Há quase 70 anos, a cidade de Nova York, nos Estados Unidos, iniciou uma campanha para alertar os pedestres sobre os perigos de atravessar fora da faixa —e raramente um anúncio de segurança pública foi tão amplamente ignorado.
Dizer aos nova-iorquinos, famosos por sua impaciência, para não atravessarem a rua no meio do quarteirão fez pouco para conter a prática ilegal. Nem mesmo a ameaça de punições surtiu efeito: uma violação poderia acarretar uma multa de até US$ 300 (quase R$ 1.800), e ainda assim centenas de pessoas eram multadas a cada ano.
Agora, depois de décadas ignorando a questão, as autoridades da cidade finalmente descriminalizaram o ato de atravessar fora da faixa ou de desrespeitar um sinal vermelho para pedestres —infrações conhecidas pelo termo em inglês “jaywalking”.
O Conselho Municipal aprovou um projeto de lei no mês passado para permitir que os pedestres atravessem a rua onde quiserem. Ele se tornou lei no último dia 27, depois que o prefeito Eric Adams esgotou o tempo que tinha para decidir se vetaria ou assinaria o projeto.
“Vamos ser realistas, todo nova-iorquino atravessa fora da faixa”, disse Mercedes Narcisse, vereadora do Conselho Municipal do Brooklyn que defendeu o projeto. “As pessoas só estão tentando chegar onde têm que chegar.”

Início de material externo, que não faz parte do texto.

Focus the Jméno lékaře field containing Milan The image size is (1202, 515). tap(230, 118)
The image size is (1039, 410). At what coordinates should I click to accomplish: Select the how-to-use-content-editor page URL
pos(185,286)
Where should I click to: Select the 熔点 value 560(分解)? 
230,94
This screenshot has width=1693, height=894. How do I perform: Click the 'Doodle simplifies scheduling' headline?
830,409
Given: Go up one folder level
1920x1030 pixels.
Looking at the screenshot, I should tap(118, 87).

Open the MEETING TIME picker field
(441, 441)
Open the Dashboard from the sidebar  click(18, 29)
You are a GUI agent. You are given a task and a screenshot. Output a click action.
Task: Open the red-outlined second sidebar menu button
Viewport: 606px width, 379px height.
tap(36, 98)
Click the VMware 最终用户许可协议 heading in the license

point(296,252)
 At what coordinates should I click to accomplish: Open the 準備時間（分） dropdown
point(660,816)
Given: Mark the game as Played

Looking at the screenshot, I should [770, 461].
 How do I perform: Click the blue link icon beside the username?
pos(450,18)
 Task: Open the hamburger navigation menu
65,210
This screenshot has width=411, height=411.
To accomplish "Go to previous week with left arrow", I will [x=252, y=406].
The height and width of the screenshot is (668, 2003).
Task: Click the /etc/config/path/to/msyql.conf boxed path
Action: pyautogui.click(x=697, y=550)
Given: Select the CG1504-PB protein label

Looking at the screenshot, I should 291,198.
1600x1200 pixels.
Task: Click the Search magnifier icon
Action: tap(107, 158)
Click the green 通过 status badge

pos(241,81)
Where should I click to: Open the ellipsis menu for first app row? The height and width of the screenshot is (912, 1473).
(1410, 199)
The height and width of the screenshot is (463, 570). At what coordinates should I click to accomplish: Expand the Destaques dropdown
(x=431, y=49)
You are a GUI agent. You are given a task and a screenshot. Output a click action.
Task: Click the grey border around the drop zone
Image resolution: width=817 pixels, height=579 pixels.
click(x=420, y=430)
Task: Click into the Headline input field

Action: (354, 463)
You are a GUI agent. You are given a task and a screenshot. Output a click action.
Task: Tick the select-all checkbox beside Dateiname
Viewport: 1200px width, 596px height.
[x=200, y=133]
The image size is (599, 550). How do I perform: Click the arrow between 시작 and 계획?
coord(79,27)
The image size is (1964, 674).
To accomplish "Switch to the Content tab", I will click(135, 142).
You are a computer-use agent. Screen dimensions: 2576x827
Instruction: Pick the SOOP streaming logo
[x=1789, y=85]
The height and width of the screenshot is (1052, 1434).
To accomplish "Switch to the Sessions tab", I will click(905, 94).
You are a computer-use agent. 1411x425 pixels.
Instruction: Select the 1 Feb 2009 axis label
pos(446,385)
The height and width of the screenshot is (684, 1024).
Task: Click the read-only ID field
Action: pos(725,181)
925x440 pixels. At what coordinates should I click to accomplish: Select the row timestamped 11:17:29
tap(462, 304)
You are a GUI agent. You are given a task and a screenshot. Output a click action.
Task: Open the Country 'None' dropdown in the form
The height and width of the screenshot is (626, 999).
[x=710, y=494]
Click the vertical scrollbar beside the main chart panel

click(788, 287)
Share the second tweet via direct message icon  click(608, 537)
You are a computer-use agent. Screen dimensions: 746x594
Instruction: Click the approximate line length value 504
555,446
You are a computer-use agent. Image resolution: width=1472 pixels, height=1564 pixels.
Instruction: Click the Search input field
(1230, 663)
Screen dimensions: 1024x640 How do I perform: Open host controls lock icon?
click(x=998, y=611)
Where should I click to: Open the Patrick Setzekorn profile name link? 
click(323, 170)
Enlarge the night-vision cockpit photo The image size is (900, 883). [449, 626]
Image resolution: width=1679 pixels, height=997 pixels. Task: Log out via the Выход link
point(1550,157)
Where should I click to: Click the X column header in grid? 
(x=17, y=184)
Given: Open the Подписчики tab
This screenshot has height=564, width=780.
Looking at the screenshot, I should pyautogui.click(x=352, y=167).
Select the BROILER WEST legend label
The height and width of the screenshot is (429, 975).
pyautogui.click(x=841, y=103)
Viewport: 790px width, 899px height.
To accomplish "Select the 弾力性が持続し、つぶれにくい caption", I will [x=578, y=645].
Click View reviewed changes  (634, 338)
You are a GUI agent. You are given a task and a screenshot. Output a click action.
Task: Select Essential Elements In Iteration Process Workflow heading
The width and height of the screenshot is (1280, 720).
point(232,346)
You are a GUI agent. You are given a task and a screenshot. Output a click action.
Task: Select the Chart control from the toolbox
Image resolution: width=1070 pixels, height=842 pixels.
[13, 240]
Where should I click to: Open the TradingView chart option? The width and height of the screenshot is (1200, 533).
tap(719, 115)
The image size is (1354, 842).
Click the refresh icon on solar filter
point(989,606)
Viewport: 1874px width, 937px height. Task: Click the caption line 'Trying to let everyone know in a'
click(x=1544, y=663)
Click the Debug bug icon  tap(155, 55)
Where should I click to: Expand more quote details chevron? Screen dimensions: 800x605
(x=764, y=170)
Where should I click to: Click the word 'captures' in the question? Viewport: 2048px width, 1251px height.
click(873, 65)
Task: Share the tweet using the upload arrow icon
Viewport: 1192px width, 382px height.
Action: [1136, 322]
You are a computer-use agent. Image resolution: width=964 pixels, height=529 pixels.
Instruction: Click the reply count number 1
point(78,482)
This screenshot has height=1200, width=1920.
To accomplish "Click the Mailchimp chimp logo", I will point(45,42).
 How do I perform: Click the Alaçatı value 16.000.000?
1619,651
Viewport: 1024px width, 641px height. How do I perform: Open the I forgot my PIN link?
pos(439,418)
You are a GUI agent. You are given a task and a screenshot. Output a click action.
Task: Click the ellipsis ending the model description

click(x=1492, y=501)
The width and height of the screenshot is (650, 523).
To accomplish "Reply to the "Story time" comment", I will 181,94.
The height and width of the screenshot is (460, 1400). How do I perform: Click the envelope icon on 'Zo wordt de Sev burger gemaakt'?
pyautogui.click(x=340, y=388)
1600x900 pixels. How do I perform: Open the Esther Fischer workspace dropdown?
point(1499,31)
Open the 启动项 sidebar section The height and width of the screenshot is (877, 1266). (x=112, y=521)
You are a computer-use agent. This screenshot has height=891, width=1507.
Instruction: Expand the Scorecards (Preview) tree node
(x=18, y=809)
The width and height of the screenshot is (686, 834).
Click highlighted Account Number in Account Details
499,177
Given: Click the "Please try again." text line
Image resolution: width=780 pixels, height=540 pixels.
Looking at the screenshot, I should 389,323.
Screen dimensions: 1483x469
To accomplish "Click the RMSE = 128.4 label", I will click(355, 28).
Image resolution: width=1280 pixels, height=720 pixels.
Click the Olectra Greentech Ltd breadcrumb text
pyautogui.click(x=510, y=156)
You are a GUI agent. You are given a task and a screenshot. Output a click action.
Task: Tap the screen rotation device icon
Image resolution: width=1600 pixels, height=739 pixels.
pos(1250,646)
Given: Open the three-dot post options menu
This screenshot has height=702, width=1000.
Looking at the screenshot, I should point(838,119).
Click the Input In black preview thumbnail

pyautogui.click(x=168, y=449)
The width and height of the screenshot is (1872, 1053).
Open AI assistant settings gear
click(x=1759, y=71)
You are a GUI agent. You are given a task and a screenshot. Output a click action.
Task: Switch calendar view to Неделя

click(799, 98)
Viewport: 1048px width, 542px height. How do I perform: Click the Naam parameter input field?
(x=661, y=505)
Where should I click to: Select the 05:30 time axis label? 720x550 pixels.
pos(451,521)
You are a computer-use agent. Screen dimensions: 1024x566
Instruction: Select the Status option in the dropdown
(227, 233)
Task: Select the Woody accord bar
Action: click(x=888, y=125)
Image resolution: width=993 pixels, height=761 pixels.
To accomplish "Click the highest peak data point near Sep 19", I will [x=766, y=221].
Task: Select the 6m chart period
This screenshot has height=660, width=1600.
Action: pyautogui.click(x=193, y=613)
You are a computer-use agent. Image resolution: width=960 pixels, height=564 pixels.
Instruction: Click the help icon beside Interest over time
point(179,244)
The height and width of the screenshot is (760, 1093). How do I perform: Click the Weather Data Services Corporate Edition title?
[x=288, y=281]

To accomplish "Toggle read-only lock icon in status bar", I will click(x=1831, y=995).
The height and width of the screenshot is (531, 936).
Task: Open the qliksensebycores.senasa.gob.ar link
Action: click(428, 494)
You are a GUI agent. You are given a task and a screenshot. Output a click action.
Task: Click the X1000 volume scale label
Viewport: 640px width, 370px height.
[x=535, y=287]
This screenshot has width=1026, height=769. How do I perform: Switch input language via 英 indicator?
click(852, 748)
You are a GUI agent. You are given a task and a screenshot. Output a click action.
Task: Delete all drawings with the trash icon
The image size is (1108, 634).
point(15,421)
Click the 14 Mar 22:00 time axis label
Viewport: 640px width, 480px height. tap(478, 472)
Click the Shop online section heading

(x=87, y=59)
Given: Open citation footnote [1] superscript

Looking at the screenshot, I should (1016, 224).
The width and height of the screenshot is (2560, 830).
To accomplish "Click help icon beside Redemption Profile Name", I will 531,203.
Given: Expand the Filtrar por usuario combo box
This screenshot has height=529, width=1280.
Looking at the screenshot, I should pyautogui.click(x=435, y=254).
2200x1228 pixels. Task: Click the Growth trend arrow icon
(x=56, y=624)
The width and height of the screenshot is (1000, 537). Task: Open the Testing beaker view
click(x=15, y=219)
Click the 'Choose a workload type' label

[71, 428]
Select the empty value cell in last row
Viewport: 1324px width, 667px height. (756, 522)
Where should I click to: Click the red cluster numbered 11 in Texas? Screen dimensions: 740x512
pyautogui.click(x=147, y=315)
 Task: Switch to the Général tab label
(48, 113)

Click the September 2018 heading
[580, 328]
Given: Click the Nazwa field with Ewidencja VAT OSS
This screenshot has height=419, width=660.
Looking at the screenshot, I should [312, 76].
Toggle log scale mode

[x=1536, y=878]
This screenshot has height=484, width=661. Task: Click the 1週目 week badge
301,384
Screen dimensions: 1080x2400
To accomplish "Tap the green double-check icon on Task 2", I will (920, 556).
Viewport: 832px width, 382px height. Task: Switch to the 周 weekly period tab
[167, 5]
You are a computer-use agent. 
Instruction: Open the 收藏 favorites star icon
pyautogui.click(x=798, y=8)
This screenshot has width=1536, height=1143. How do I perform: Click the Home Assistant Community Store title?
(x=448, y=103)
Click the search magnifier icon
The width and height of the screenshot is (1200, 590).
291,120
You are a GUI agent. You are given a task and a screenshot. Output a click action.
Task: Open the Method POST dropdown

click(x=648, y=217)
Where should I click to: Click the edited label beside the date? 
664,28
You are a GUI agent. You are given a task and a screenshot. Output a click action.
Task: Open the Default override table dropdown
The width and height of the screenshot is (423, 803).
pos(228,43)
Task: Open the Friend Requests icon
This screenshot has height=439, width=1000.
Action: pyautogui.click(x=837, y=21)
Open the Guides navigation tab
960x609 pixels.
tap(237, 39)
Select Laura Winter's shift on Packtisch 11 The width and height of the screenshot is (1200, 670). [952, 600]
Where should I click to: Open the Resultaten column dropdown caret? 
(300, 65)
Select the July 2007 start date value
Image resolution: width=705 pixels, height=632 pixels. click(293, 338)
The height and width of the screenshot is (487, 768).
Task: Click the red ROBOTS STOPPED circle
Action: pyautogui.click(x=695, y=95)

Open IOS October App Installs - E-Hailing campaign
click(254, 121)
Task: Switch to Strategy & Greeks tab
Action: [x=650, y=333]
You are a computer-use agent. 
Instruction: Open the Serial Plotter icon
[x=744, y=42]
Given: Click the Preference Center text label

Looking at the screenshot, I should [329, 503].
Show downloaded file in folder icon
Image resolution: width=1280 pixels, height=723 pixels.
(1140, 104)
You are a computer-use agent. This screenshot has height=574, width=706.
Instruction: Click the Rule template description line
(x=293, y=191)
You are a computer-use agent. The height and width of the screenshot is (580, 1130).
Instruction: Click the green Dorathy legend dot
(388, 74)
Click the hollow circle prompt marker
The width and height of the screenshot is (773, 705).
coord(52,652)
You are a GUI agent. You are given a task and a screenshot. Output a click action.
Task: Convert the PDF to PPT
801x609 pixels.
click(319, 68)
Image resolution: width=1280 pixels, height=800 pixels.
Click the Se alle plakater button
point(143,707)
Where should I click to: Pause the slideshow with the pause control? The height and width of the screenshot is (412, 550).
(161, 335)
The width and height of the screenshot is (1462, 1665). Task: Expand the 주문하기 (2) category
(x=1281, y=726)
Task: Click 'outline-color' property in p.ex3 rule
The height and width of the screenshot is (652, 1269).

Até a atriz Sarah Jessica Parker está entre os infratores. Parker disse que “orgulhosamente atravessa” no meio do quarteirão desde que chegou à cidade no final dos anos 1970.
Ela disse que recentemente explicou o ritual de atravessar fora da faixa para suas filhas e comparou isso à brincadeira de pular corda.
“O especialista encontra o momento perfeito para pular. Mas você tem de saber que está seguro e não vai se enroscar na corda”, escreveu ela em um email, acrescentando: “Nada de mexer no celular enquanto atravessa.”
As leis contra atravessar fora da faixa foram historicamente usadas contra pessoas negras e latinas e não eram aplicadas de maneira uniforme em Nova York. Por isso, o projeto de lei do Conselho era principalmente uma medida de justiça racial: cerca de 92% das 463 pessoas que receberam intimações no ano passado por atravessar uma rua eram negras ou latinas, de acordo com registros da cidade.
As novas regras chegam em um momento tumultuado para as ruas de Nova York, com um aumento nas mortes de trânsito e debates tensos sobre bicicletas elétricas, refeições ao ar livre e cobranças por engarrafamentos —uma proposta para aliviar o trânsito e arrecadar dinheiro para o sistema de transporte que foi barrada pela governadora Kathy Hochul.
Cerca de 200 pessoas morreram nos últimos cinco anos enquanto atravessavam ruas no meio do quarteirão ou com o sinal vermelho —cerca de 34% de todas as fatalidades de pedestres, de acordo com autoridades de transporte da cidade.
Atravessar fora da faixa é contra a lei na cidade de Nova York desde 1958. Os pedestres já dominaram as ruas e se movimentavam livremente, mas os veículos ganharam prioridade durante o século 20, disse Gerard Koeppel, autor do livro “City on a Grid: How New York Became New York”.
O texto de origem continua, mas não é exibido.